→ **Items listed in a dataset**
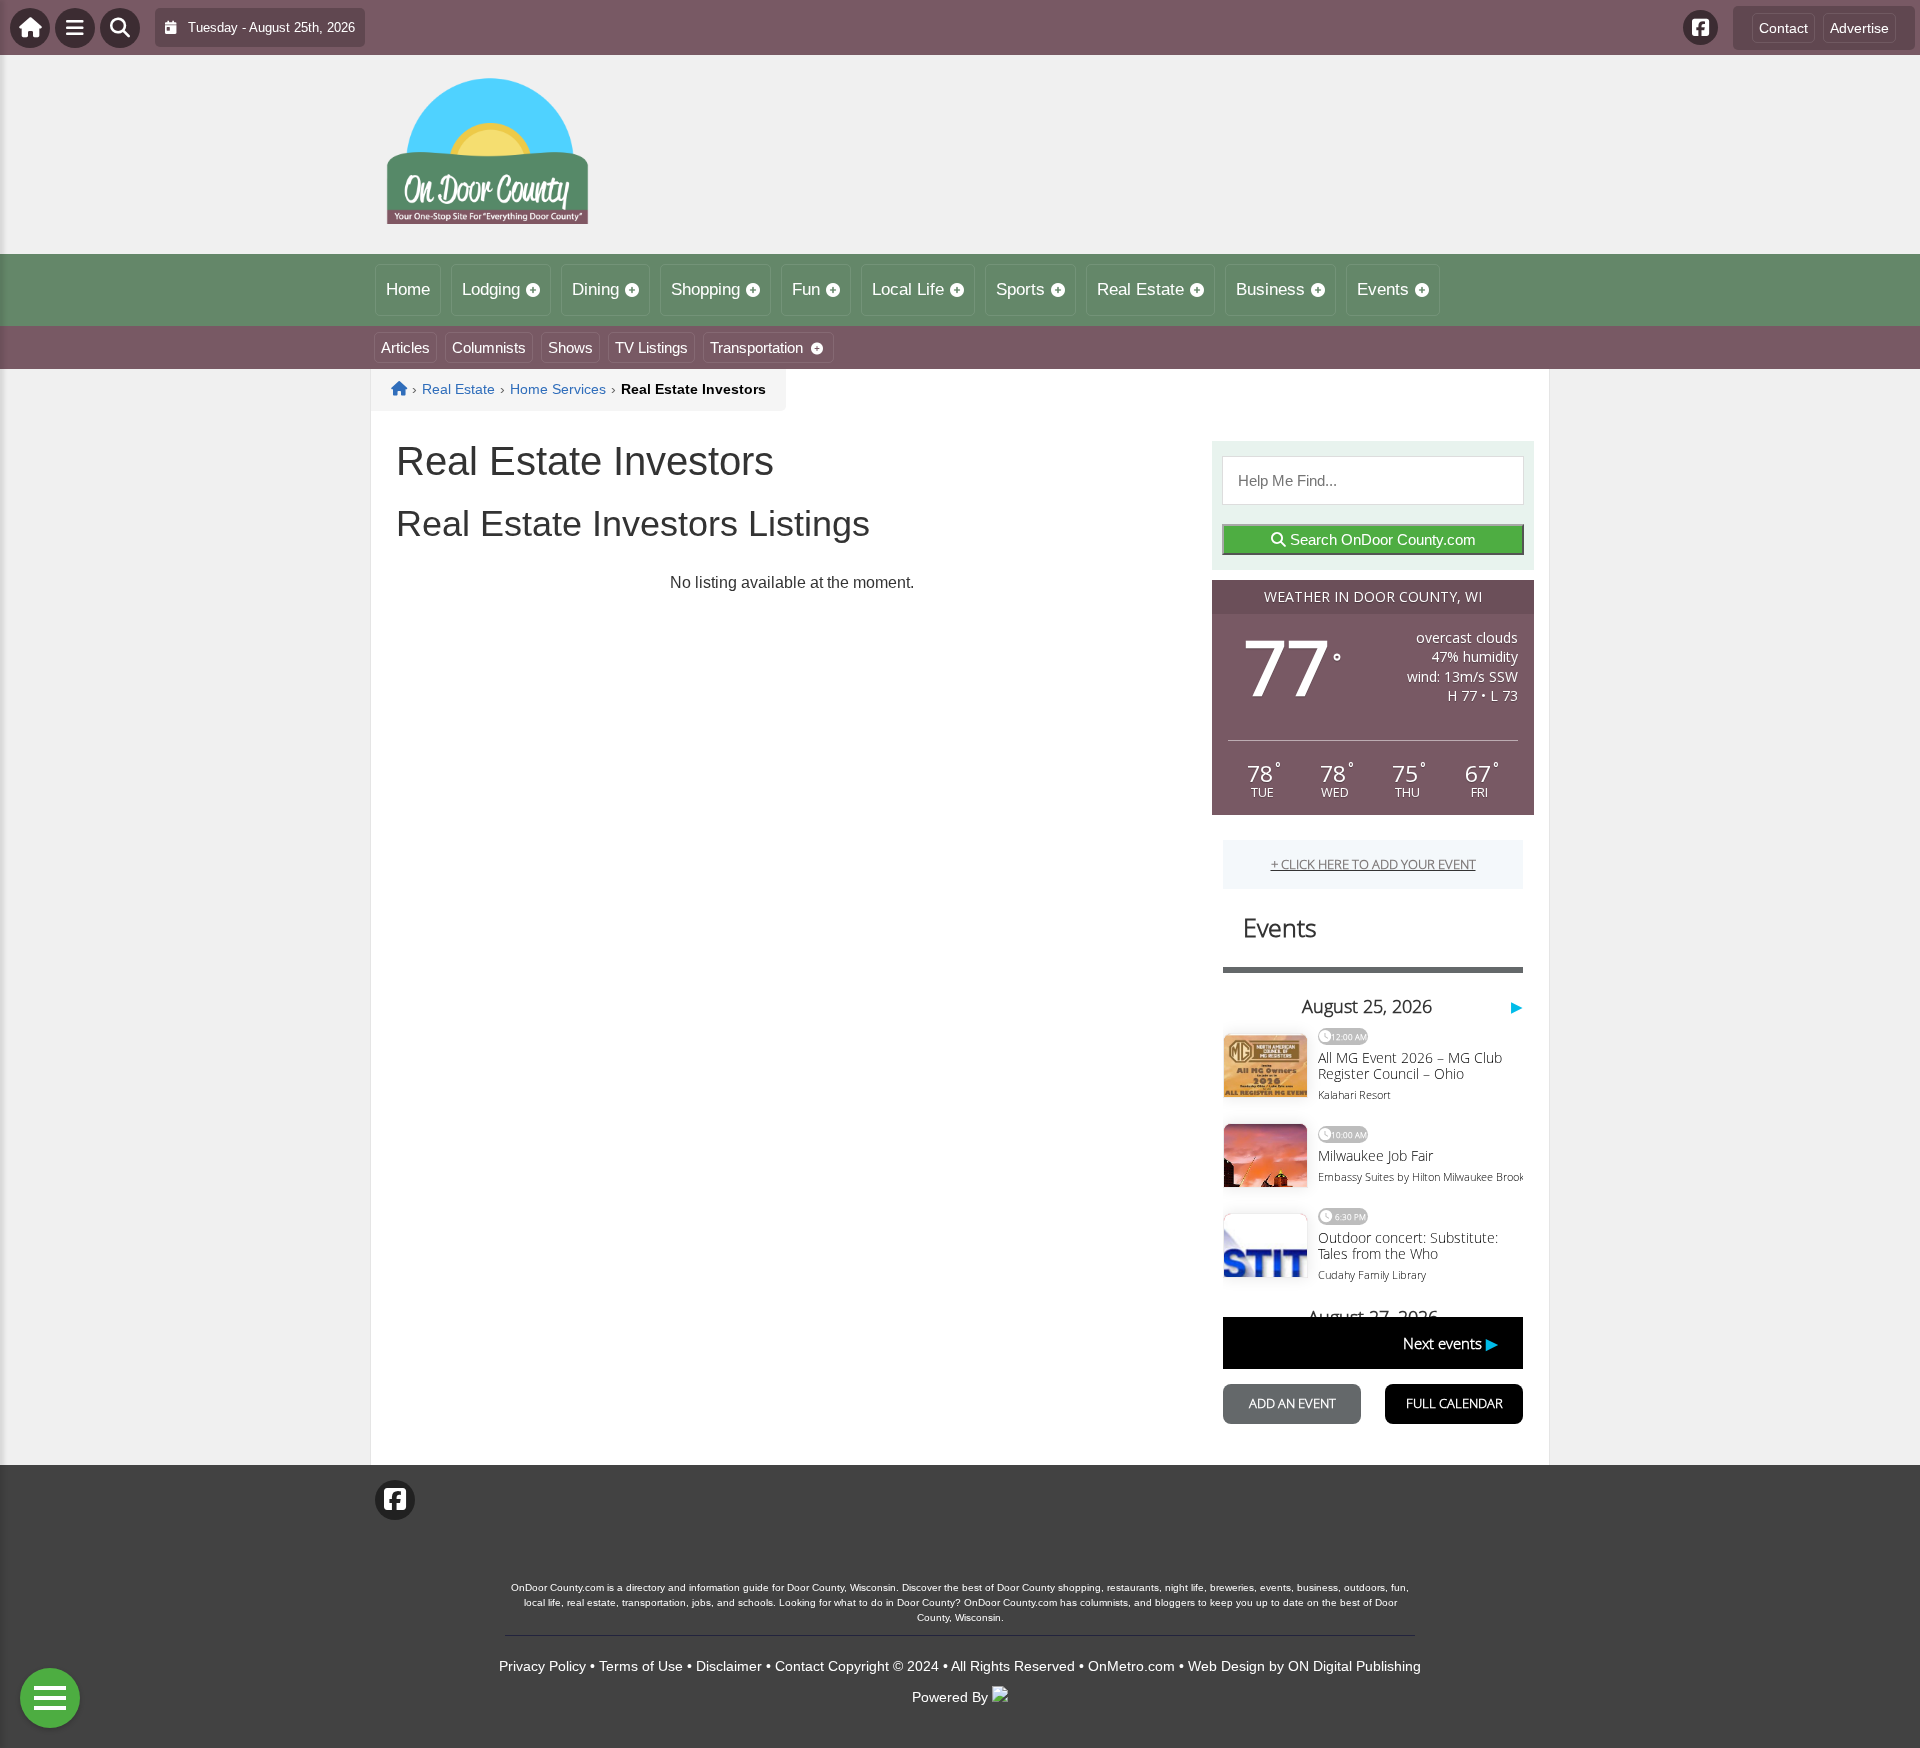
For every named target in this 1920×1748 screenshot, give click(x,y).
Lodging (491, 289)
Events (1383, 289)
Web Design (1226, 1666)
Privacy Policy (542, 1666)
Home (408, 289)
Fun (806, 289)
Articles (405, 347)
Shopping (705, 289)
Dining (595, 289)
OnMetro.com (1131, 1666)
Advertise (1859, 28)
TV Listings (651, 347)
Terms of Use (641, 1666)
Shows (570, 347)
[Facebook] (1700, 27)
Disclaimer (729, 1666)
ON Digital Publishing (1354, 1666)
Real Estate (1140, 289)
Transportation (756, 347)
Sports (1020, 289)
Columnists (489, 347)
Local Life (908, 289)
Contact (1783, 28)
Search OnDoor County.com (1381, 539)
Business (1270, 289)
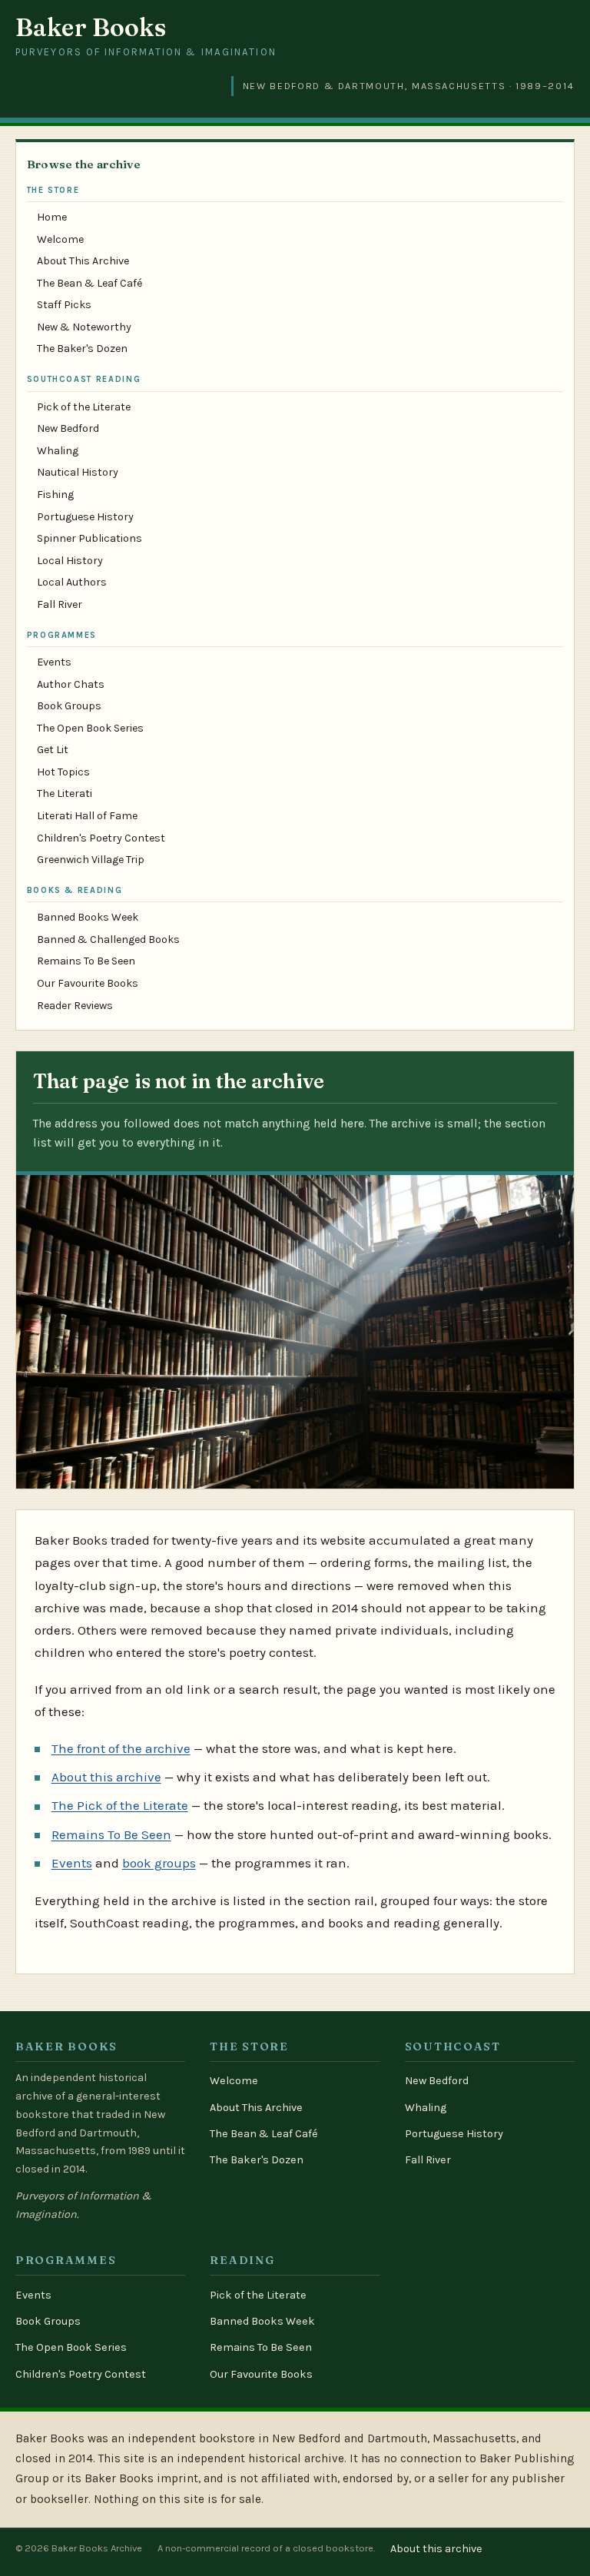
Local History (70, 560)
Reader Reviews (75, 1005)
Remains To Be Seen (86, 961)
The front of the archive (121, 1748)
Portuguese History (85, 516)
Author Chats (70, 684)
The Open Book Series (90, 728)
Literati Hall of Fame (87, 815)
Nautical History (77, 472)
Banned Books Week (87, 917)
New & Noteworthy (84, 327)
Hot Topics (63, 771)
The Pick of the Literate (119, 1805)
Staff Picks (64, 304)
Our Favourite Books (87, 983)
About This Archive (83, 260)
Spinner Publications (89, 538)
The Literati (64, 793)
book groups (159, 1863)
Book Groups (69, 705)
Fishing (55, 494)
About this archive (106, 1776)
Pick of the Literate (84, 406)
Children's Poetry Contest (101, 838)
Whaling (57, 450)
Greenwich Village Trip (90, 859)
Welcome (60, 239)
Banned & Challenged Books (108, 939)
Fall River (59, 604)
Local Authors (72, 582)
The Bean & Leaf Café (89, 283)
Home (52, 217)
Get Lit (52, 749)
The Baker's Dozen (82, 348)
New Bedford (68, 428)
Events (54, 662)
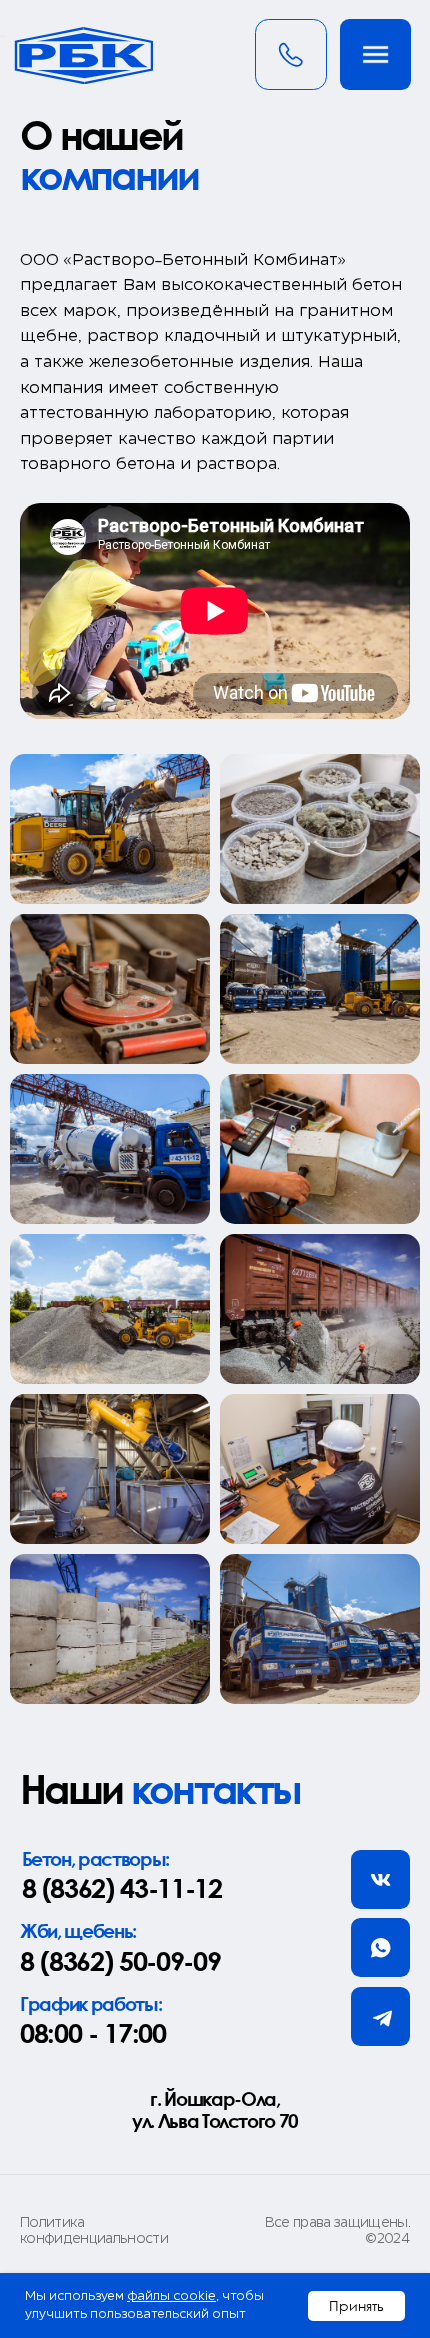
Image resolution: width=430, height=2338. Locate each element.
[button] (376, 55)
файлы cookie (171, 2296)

→ **Activity**
Pictures must be left out of the answer, which should be exactly the lines from the one holding "Literati Hall of Fame (87, 815)" through the last line of the entries above, both included; please add nothing.

→ **Task solution**
Literati Hall of Fame (87, 815)
Nautical History (77, 472)
Banned Books Week (87, 917)
New & Noteworthy (84, 327)
Hot Topics (63, 771)
The Pick of the Literate (119, 1805)
Staff Picks (64, 304)
Our Favourite Books (87, 983)
About This Archive (83, 260)
Spinner Publications (89, 538)
The Literati (64, 793)
book groups (159, 1863)
Book Groups (69, 705)
Fishing (55, 494)
About this archive (106, 1776)
Pick of the Literate (84, 406)
Children's Poetry Contest (101, 838)
Whaling (57, 450)
Greenwich Village Trip (90, 859)
Welcome (60, 239)
Banned & Challenged Books (108, 939)
Fall River (59, 604)
Local Authors (72, 582)
The Bean & Leaf Café (89, 283)
Home (52, 217)
Get Lit (52, 749)
The Baker's Dozen (82, 348)
New Bedford (68, 428)
Events (54, 662)
Image resolution: width=430, height=2338. Locate each element.
[button] (376, 55)
файлы cookie (171, 2296)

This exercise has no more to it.